* TASK PROMPT *
Among the entries below, one line contains "This screenshot has width=541, height=244." and another contains "Task: Increase people count by ten". Transcribe those two lines and every line between them, exactly.

* MATERIALS PROVIDED *
---*---
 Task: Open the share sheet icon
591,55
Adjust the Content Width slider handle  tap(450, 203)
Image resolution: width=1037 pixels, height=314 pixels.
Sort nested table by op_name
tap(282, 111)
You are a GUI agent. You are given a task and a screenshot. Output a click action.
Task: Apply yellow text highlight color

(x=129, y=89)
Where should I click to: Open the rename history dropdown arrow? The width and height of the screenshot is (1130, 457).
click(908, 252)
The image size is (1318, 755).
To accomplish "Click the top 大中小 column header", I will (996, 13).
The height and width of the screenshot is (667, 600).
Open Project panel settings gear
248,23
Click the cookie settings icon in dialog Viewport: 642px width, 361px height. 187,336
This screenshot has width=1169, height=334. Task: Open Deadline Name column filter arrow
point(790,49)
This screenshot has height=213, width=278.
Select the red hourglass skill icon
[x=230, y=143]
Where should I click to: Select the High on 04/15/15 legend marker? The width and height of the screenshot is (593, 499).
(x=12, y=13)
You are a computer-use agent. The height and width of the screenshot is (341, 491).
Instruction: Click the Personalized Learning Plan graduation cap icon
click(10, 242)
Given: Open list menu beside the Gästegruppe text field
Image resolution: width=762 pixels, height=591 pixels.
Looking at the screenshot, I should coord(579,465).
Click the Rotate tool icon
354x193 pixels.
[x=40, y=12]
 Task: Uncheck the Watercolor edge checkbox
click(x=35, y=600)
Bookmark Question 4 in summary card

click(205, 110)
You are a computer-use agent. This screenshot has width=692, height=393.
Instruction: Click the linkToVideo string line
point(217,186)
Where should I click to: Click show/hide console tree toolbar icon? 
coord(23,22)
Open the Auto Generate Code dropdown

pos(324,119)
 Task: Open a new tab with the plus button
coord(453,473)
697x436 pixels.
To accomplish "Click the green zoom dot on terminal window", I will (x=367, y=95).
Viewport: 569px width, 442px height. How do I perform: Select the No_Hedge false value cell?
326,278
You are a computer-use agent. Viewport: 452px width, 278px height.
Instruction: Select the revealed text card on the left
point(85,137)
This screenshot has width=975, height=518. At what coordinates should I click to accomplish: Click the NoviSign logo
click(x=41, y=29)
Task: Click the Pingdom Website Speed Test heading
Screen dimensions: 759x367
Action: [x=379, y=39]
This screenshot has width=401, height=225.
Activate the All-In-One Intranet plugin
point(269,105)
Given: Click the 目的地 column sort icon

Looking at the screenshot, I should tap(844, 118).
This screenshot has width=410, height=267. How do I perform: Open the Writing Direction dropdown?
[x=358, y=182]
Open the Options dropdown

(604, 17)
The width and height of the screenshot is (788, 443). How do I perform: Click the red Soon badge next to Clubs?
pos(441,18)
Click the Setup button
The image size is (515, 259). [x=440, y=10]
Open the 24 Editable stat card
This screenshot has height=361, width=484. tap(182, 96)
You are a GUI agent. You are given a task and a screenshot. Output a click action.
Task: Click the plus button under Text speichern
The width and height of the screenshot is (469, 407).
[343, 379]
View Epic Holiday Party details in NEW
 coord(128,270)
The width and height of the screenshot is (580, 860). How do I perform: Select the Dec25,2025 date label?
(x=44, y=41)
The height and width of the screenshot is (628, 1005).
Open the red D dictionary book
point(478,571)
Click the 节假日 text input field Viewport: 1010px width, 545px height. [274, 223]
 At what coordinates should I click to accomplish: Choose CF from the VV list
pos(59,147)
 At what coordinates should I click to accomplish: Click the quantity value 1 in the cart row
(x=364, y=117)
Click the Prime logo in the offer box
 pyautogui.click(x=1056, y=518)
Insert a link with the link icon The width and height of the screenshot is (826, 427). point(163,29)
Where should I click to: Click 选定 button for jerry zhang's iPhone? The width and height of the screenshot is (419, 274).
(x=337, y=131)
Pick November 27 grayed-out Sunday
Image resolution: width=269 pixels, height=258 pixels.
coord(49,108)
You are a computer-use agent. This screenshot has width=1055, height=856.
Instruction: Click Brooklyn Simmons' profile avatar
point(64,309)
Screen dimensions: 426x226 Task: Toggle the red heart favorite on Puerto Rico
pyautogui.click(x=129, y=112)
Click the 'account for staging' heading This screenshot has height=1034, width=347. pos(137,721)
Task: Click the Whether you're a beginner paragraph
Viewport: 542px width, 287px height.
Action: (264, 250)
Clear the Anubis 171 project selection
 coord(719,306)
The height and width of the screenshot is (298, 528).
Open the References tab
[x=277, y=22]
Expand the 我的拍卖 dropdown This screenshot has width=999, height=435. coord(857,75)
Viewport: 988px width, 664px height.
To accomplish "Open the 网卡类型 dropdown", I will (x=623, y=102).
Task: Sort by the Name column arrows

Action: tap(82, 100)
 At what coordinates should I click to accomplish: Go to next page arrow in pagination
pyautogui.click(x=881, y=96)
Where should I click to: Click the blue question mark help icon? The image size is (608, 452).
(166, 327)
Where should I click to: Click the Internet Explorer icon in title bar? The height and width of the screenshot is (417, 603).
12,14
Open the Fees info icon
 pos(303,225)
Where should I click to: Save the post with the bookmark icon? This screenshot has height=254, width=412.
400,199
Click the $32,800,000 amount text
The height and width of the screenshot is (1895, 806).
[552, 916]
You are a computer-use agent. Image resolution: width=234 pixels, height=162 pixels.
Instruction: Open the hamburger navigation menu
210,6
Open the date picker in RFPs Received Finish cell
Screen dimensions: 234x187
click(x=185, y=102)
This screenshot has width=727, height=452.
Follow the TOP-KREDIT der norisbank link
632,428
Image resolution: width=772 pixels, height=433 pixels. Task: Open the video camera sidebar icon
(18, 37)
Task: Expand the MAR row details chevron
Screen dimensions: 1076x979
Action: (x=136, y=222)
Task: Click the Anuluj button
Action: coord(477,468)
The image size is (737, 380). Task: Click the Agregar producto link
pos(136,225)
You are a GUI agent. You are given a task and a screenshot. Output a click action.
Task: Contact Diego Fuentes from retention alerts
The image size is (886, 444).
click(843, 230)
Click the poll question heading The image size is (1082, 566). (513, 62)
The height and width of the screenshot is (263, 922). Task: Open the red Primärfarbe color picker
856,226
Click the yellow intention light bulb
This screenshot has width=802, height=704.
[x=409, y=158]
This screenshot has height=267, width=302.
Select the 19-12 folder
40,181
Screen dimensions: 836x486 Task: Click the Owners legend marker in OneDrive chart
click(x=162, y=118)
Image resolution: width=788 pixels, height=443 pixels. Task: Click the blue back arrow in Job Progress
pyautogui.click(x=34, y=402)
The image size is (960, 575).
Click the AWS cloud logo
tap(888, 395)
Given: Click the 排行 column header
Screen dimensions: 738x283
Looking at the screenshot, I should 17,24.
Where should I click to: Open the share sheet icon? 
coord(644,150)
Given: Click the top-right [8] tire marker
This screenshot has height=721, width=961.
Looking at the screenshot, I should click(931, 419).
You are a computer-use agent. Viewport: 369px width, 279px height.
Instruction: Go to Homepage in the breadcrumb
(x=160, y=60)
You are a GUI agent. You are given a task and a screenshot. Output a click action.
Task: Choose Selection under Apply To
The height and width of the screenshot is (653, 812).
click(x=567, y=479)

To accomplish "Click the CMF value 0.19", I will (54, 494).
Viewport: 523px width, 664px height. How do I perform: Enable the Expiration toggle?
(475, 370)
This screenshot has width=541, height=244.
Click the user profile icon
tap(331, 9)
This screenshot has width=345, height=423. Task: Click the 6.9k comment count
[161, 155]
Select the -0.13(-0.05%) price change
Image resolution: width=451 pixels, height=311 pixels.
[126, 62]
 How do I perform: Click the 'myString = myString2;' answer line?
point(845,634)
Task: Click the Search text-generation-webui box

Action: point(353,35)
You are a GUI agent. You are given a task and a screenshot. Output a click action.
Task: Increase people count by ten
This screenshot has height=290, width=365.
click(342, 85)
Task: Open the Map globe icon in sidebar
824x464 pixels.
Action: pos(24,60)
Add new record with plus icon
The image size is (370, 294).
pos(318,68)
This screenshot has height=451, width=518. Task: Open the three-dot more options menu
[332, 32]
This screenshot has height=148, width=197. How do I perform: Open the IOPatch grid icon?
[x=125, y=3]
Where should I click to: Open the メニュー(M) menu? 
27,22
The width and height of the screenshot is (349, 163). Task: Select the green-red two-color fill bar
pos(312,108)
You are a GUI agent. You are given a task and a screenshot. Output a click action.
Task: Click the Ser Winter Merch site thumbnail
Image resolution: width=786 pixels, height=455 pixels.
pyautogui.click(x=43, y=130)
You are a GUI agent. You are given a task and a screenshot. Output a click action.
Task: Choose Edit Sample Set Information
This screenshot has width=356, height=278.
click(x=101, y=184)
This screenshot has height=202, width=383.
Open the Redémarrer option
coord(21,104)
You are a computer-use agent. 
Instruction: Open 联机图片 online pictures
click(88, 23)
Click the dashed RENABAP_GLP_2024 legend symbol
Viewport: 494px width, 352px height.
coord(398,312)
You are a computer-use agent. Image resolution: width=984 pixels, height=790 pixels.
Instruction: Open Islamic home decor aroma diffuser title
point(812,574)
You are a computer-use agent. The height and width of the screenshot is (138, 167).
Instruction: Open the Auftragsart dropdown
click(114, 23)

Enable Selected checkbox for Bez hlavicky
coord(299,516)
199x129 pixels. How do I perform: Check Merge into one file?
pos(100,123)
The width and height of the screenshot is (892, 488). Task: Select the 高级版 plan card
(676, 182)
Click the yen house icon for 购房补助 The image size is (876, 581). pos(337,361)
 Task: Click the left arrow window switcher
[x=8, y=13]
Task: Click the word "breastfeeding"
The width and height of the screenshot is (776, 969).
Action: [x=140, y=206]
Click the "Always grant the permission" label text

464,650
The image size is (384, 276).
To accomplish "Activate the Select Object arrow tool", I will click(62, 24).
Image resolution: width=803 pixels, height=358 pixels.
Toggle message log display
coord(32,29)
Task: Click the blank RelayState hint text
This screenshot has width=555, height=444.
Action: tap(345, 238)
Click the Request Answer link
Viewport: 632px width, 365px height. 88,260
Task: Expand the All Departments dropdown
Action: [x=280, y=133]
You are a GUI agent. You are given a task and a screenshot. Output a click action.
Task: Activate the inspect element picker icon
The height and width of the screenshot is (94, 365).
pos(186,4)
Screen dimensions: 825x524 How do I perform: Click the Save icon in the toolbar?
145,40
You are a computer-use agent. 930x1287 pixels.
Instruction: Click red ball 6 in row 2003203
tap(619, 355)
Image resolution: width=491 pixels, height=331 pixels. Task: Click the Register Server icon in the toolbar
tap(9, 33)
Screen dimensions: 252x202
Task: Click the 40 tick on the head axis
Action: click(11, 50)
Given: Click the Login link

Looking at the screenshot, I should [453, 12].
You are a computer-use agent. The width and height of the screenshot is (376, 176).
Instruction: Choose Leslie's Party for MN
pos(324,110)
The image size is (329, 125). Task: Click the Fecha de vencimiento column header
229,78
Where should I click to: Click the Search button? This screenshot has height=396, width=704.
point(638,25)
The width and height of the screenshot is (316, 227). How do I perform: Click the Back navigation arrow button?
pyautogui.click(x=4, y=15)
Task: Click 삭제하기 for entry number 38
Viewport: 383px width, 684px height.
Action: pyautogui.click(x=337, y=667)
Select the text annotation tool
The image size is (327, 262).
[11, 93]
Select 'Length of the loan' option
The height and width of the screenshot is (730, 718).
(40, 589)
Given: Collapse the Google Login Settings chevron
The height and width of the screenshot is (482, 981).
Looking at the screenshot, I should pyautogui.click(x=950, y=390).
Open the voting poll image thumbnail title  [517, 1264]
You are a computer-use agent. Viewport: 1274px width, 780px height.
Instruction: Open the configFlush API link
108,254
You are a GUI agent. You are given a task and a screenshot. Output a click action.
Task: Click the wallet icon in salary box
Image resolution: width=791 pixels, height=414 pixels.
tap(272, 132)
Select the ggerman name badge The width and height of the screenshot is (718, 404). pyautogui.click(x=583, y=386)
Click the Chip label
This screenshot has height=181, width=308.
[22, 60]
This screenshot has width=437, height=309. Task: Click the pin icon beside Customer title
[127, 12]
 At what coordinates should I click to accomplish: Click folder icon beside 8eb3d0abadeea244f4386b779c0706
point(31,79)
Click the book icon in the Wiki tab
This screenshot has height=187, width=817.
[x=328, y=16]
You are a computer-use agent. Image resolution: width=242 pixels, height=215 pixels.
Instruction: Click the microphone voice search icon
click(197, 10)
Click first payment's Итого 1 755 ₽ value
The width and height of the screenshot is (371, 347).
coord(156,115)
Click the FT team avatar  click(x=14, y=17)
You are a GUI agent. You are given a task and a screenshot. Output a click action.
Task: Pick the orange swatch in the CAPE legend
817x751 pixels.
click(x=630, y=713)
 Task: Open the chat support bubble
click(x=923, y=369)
---*---
* ANSWER AREA *
This screenshot has width=541, height=244.
Click the user profile icon
tap(331, 9)
This screenshot has width=345, height=423. Task: Click the 6.9k comment count
[161, 155]
Select the -0.13(-0.05%) price change
Image resolution: width=451 pixels, height=311 pixels.
[126, 62]
 How do I perform: Click the 'myString = myString2;' answer line?
point(845,634)
Task: Click the Search text-generation-webui box

Action: point(353,35)
You are a GUI agent. You are given a task and a screenshot. Output a click action.
Task: Increase people count by ten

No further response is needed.